Water, Water Everywhere
Without water, you perish — it doesn't get any more fundamental than that. Of course, spending swelteringly hot St. Louis summer days near the wet stuff is nothing new. You've been on float trips, you frequent the pool, and you appreciate a good run through the sprinkler. But you haven't learned any new skills through these pastimes.
So why not try rowing? The St. Louis Rowing Club (314-434-8299 or www.stlouisrowingclub.com) offers three instructional sessions over the course of the summer at Creve Coeur Lake (13777 Marine Avenue, Maryland Heights). For $250 you can safely learn the technique and terminology behind this sport.

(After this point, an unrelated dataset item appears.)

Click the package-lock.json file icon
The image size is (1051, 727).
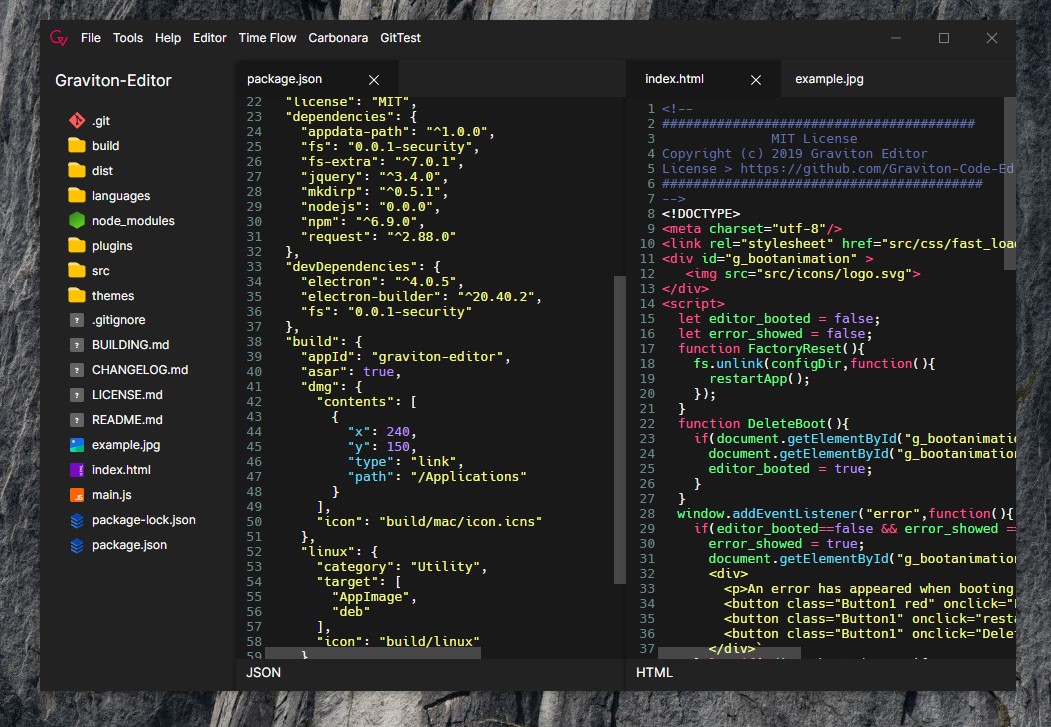[76, 520]
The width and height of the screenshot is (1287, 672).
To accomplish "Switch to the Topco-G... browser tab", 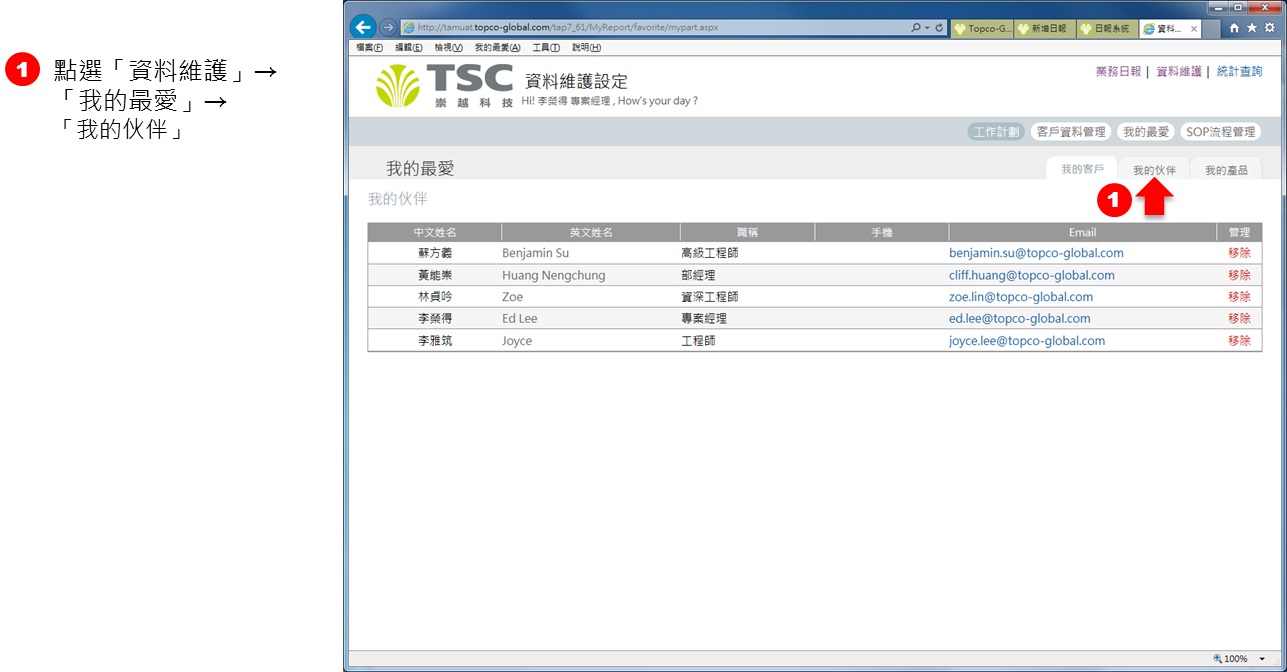I will [982, 29].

And if there's only $25 in your pocket, that's just enough to participate in a Full-Moon Paddle, happening on Saturday, July 19, and Saturday, August 16, at Simpson Park Lake (1234 Marshall Road, Valley Park). These nighttime canoe-fests also include a bonfire and weenie-roast, so advance registration is required. Call 314-615-4386 to reserve your spot, and visit www.co.st-louis.mo.us/parks for more information.
Now, for those who are really buying into our doing-nothing-is-better mantra, merely watching sailboats glide along is perhaps the ultimate in minimal activity. Beginning at 2 p.m. roughly two Sundays a month, the races held by the Creve Coeur Sailing Association (www.sailccsa.com) make this serene dream a reality at Creve Coeur Lake. Bring a blanket, choose a spot of shore, and get your stare on — it'll be a lovely afternoon for racing, indeed!
Playing with Fire
When the caveman discovered fire, it was a pretty big deal. But you, you've had flames at your fingertips your whole life. You don't appreciate the power of fire — at least not like the glass artists do.
To gain some of their burning desire and understanding, look no further than the Third Degree Glass Factory (5200 Delmar Boulevard; 314-367-4527) and its Flameworking I class. Throughout this two-day beginner course, offered in June and again in August, you'll learn how to make around twelve types of glass beads, and you'll pay $175 to do so. Sign up for some knowledge at www.stlglass.com.
Then, when you want to find out more about the cooking kind of fires, your neighborhood Lions Club might be able to help. Several of these groups host fundraiser barbecues, and the Webster Groves club is one of 'em. Feel the heat and taste the meat the second Friday and Saturday of each month, except July, at the Sappington Farmers' Market (8400 Watson Road, Webster Groves). A plate of delicious eats will run you less than $10, so you might as well go back for seconds. And thirds. Overeating is definitely a simple pleasure.